Rationale, aims and objectives

In 2004, the pharmaceutical company Warner–Lambert paid US $430 million to resolve criminal and civil legal liability for aggressive off-label marketing of gabapentin. Perhaps surprisingly, however, regulatory and legal concerns regarding the marketing of gabapentin has not significantly impacted upon the attitude of doctors towards using gabapentin for neuropathic pain.
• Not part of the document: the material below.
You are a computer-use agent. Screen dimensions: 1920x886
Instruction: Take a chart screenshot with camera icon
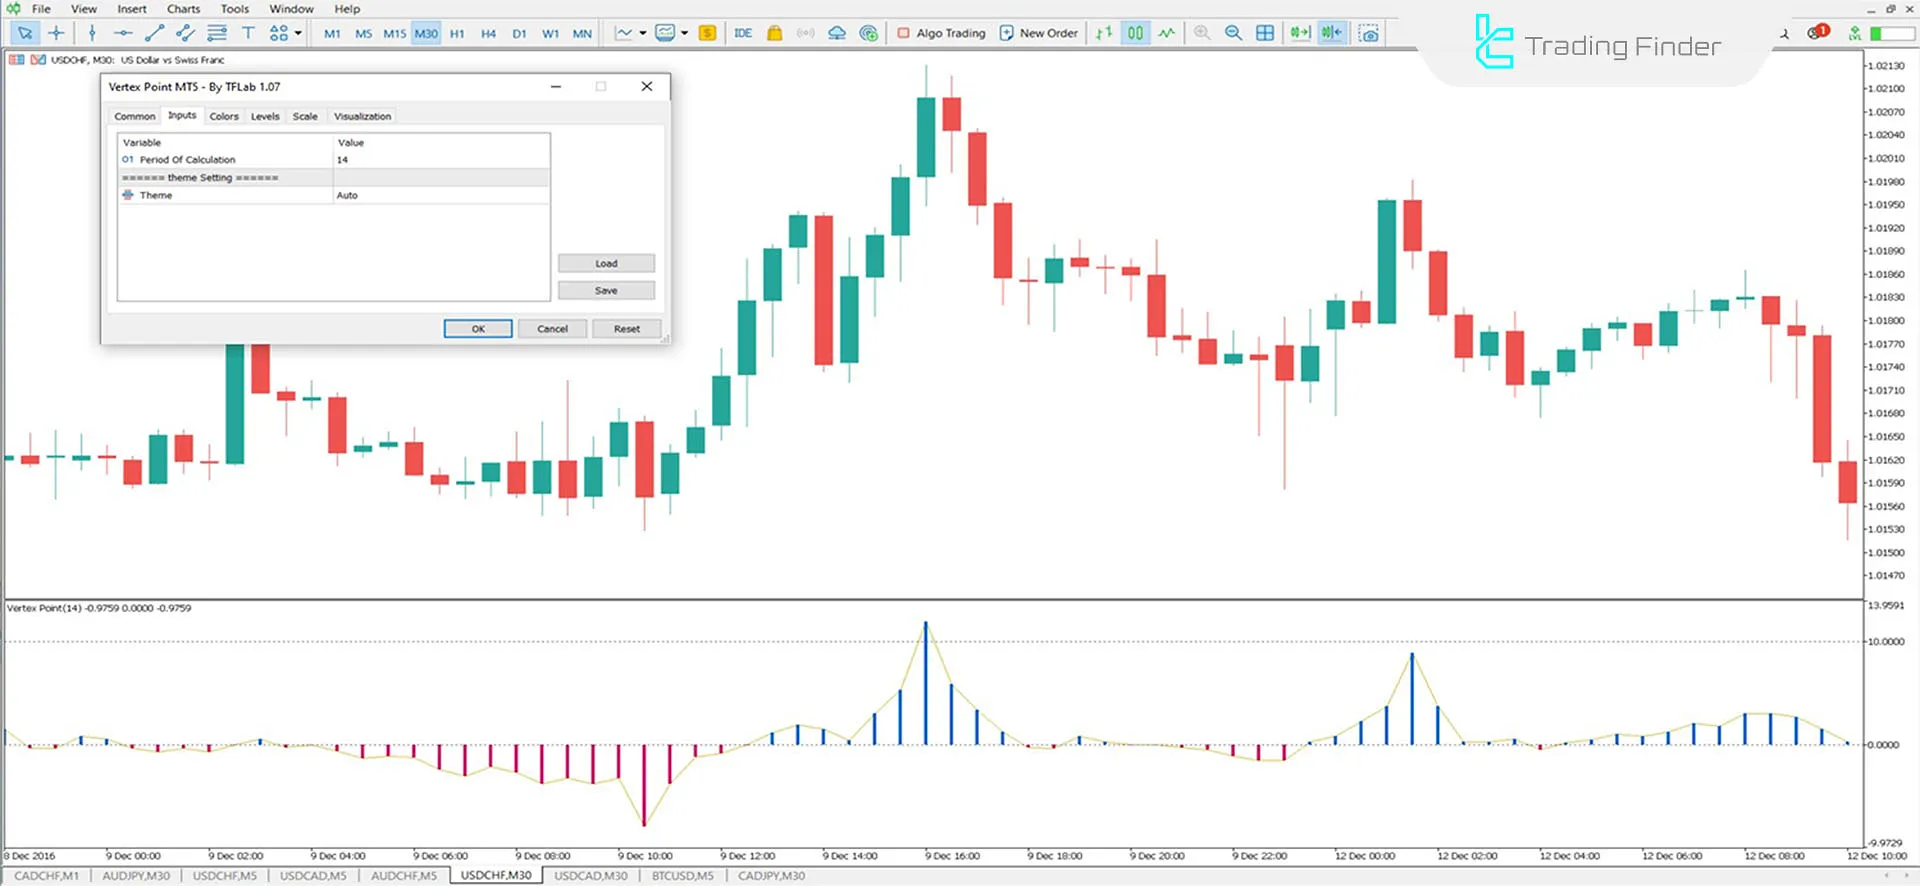pos(1369,33)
In this paper, we attempt to understand the reasons for this discrepancy between clinical practice and regulatory/legal concerns through an analysis of published discussions about gabapentin prescribing.

Methods

We performed a qualitative empirical analysis of the published clinical debate surrounding the use of gabapentin for the management of neuropathic pain.

Results

The ongoing use of gabapentin for neuropathic pain was primarily driven by the perception that it was a safe, non-addictive drug with few drug interactions, by possible similarities between the physiology of chronic pain and other neurological conditions, by the well-established clinical precedent of using antiepileptic drugs in pain management, and by the lack of alternative options available in the market. Emerging evidence of lack of effectiveness and controversies about the integrity of the scientific record appeared to be of relatively little importance to practising clinicians.

Conclusions

Those who want to promote ‘rational’ prescribing need to recognize that prescribing is driven by many factors other than epidemiological data and regulatory indications and that even intensely negative publicity about medicines may not penetrate clinical reasoning. This suggests that a range of measures may be needed to ‘incentivize’ rational prescribing and to promote research integrity. Regulators must be more sensitive to the contextual issues that are relevant to clinical practice when evaluating drugs for approval and developing guidelines.